N’importe qui dirait que cet amoncellement, dont la taille équivaut à celle de deux éléphants d’Afrique, représente un énorme gaspillage, que l’on pourrait même qualifier de criminel.
L’organisation des Nations Unies pour l’alimentation et l’agriculture (FAO), qui surveille de près ce qui est produit et mangé dans le monde, estime qu’un tiers de la production alimentaire destinée à la consommation humaine est perdu ou gaspillé chaque année dans la chaîne qui s’étend des exploitations agricoles aux usines de transformation, aux marchés, aux détaillants, aux prestataires de services de restauration et à nos cuisines collectives.
1,3 milliard de tonnes, c’est assez pour nourrir trois milliards de personnes. Aux États-Unis, le gaspillage est encore plus flagrant : plus de 30 % des aliments, soit environ 162 milliards de dollars par an, ne sont pas consommés.
QUE SE CACHE-T-IL DERRIÈRE CE GASPILLAGE ?
Quelle est la différence entre les pertes et le gaspillage alimentaire ? On parle de "gaspillage" à la fin de la chaîne alimentaire, au niveau du détaillant et du consommateur. En général, plus un pays est riche, plus son taux de gaspillage par habitant est élevé. On parle en revanche de "pertes" en début de chaîne alimentaire (pendant la production, après la récolte et pendant la transformation). Celles-ci sont bien moins répandues dans les pays industrialisés que dans les pays en développement, dont le manque d’infrastructures ne permet généralement pas de livrer tous les aliments, en bon état, à des consommateurs disposés à les manger.
Par manque d’installations de stockage et de systèmes de transport adaptés, 10 à 20 % des céréales de la région sub-saharienne sont par exemple victimes de moisissure, ou en proie aux insectes et aux rongeurs. Les pertes représentent l’équivalent de quatre milliards de dollars de denrées alimentaires, ce qui permettrait de nourrir 48 millions de personnes pendant un an.
Sans système de réfrigération, les produits laitiers deviennent aigres et le poisson suinte. Lorsque l’on n’est pas en capacité de faire mariner, sécher ou de mettre en bouteille les aliments, les excédents de denrées périssables comme le gombo, les mangues et les choux ne peuvent être transformés en produits alimentaires de longue conservation. De mauvaises conditions de transport ferroviaire et routier augmentent le temps de trajet des tomates de l’exploitation agricole jusqu’au marché, les fruits qui n’ont pas été correctement emballés sont réduits en bouillie, les légumes flétrissent et pourrissent par manque d’ombre et de réfrigération. L’inde, qui fait face à des difficultés similaires, perdrait 35 à 40 % de sa production de fruits et légumes.
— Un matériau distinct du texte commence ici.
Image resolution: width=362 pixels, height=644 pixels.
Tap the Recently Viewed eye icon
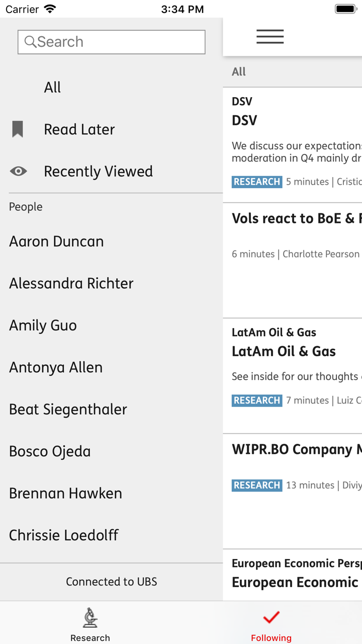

Dans les pays développés, des pratiques agricoles hyper efficaces, un recours conséquent à la réfrigération et d’excellents systèmes de transport, de stockage et de communication permettent d’assurer l’acheminement de la plupart des aliments que nous produisons jusqu’au détaillant. Mais à partir de là, les choses se gâtent. Selon la FAO, le gaspillage des pays industrialisés s’élève à 0,7 milliard de tonnes d’aliments par an, ce qui représente la quasi-totalité de la production nette d’aliments de l’Afrique subsaharienne.
Les calories sont gaspillées dans des restaurants qui servent des portions bien trop copieuses ou confectionnent des buffets élaborés (dans lesquels les clients se servent des quantités excessives et les employés jettent tout à l’heure de la fermeture, même les aliments qui n’ont passé que cinq minutes sous la vitre hygiénique).
Les consommateurs sont également complices : nous achetons trop parce que des aliments relativement bon marché et joliment conditionnés sont mis à notre disposition quasiment à chaque coin de rue. Nous stockons mal nos aliments ; nous suivons les dates limites de consommation à la lettre, alors que celles-ci ont été créées pour indiquer la période de fraîcheur optimale du produit et n’ont rien à voir avec la sécurité alimentaire. Nous oublions de manger nos restes, nous laissons nos doggy bags au restaurant, et nous ne subissons pas ou peu les conséquences de nos actes lorsque nous jetons de la nourriture comestible à la poubelle.
GASPILLAGE DES RESSOURCES
En 2007, un total de 1,4 milliards d’hectares de terre, soit une superficie considérablement plus vaste que celle du Canada, ont été labourés pour y implanter des cultures vivrières (ou pour soutenir l’élevage et la production laitière), dont personne n’aurait consommé la récolte. Cette agression environnementale s’avère d’autant plus grave que la nourriture ensevelie dans les confins non aérés des bennes à ordures génère du méthane, un gaz à effet de serre bien plus puissant que le dioxyde de carbone. Si le gaspillage alimentaire était un pays, il serait le troisième plus grand producteur de gaz à effet de serre au monde après la Chine et les États-Unis.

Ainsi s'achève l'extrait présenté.